March 28, 2024

The Price of RFD

Most city folks don’t know what RFD stands for, and sometimes I think the US Postal Service hopes the rest of us forget about it, too. Rural Free Delivery was introduced a long time ago because Congress thought rural citizens had as much right to have mail delivered to their homes as city dwellers. Most of Congress still feels that way (especially since its members get free postage), but there seems to be some question about the definition of “rural.”

I live on the edge of a dirt road, over a mile beyond the nearest asphalt. There are four houses clustered within a quarter-mile, and no others between the hard road and ours. Beyond us is the un-bridged crossing of Wet Beaver Creek and a group of five houses and mobile homes without any two persons more distantly related than a double second cousin. But apparently we’re not rural because I still have to drive two and a half miles to the post office to get my mail. I do get a free mailbox though, but only the smallest size.
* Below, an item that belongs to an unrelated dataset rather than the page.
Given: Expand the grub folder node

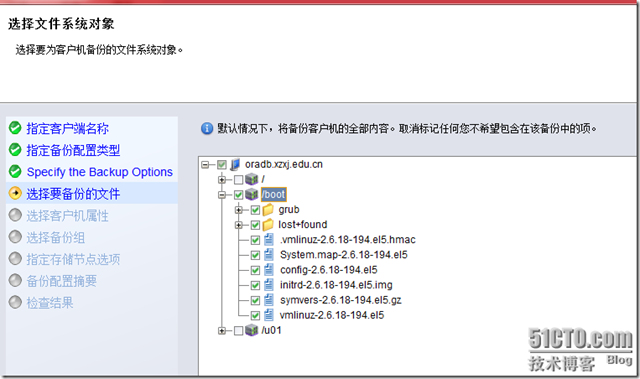Looking at the screenshot, I should tap(239, 210).
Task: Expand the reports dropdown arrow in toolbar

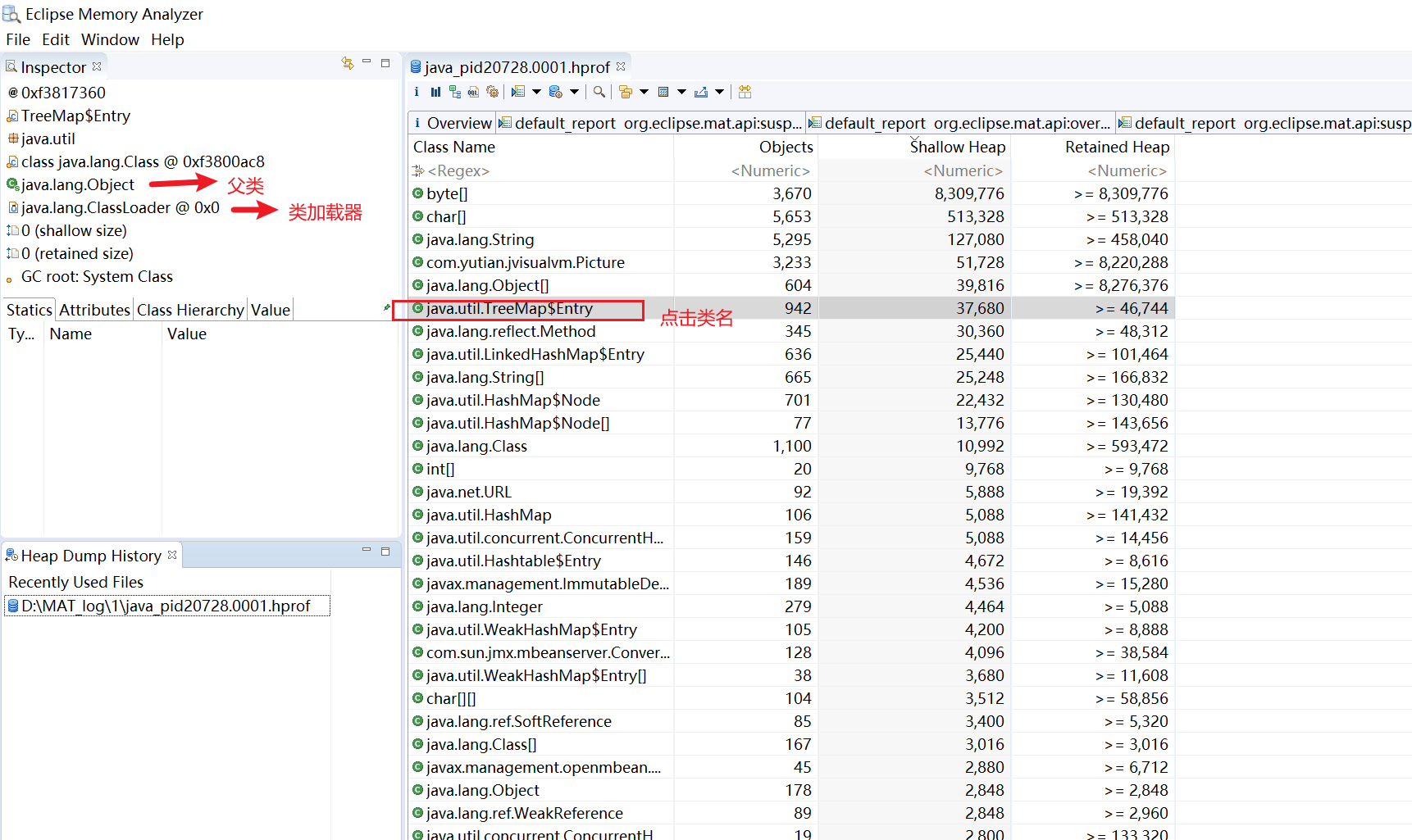Action: pyautogui.click(x=536, y=92)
I get a lot of mail and a bigger box would certainly suit me better, but then I’d have to pay for it. I’d say it’s not the cost, it’s the principle; but it’s been my experience that the folks who say this really mean it’s the money, and I can’t claim to be any different.

The box is about four inches square and six feet deep, and if I don’t pick up my mail for a couple of days, I’d swear the mailman packs it in with his foot–if I thought he could get his foot in there. He must use a broom or mop handle. Sometimes when I unlock the box, the door flies open and mail explodes out like it’s been fermenting and building up pressure for days. Did I happen to mention the box opening was small?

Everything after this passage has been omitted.